Toddlers love to move. It’s how they learn to coordinate their motions and grow stronger. Toddlers don’t need to be taught to be active—most days, you’ll probably be the one who’s worn out from trying to keep up. But when you channel all this natural raw energy into activities that are age-appropriate and fun, you’ll help your child link movement to pleasure. And that can ignite a lifelong love of being active that will add to her health and joy.

Toddlers don’t need team sports or a jogging regimen to be active. Here are some ways you can run with their natural love of movement.

Join in for family fitness. Everything’s more fun when Mom or Dad takes part. Try starting an activity and then following your toddler’s lead. Does she want to do it more? Repeating things over and over is how a toddler learns, so be patient and keep at it. Is she expressing frustration or lack of interest? Move on to something else.

Be a plaything yourself. You are your toddler’s favorite kind of play. Toddlers love climbing on a parent’s back for a piggyback ride, gentle wrestling, or playing leapfrog with you, for example. Go ahead: Be a little silly and let the active fun flow. If you’re having fun, your child is probably having fun, too.

Think all-around play.

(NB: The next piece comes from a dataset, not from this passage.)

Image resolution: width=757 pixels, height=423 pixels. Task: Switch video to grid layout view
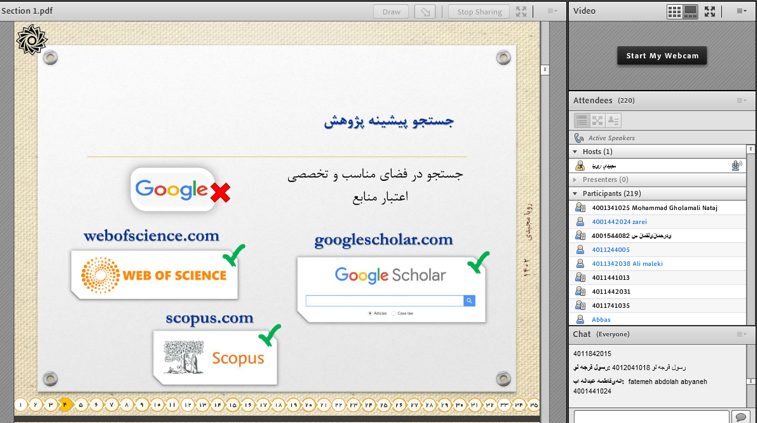(674, 12)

Toddlers find it especially fun to climb, go down slides, run, and tumble—activities that use lots of different muscle groups. Playgrounds, especially those designed for younger children, and parent-child tumbling classes offer all these activities. If you can, organize an open area of your home where your child has space for physical play. Make an obstacle course out of pillows, cardboard boxes, and furniture.

Include lots of outside play. Ideally, make time to be outdoors every day. Almost any weather is fine for play if your child is dressed right. The change of scenery will be fun for you both, and there’s more space to run outside. Whether you’re at a park or playground or in your yard, keep close watch because toddlers’ judgment and sense of self-control lag behind their motor skills.

Beware of too much organized activity. Toddlers need to move when they feel like moving—not because it’s 9 A.M. on Tuesday and therefore time for gym class. And it’s too soon for team sports. Your child won’t have the physical skills or attention span to pay attention to directions until age 6 or 7. That’s not to say you won’t have fun at a mom-and-me-type movement class. Just don’t expect it to be the main source of exercise at this age.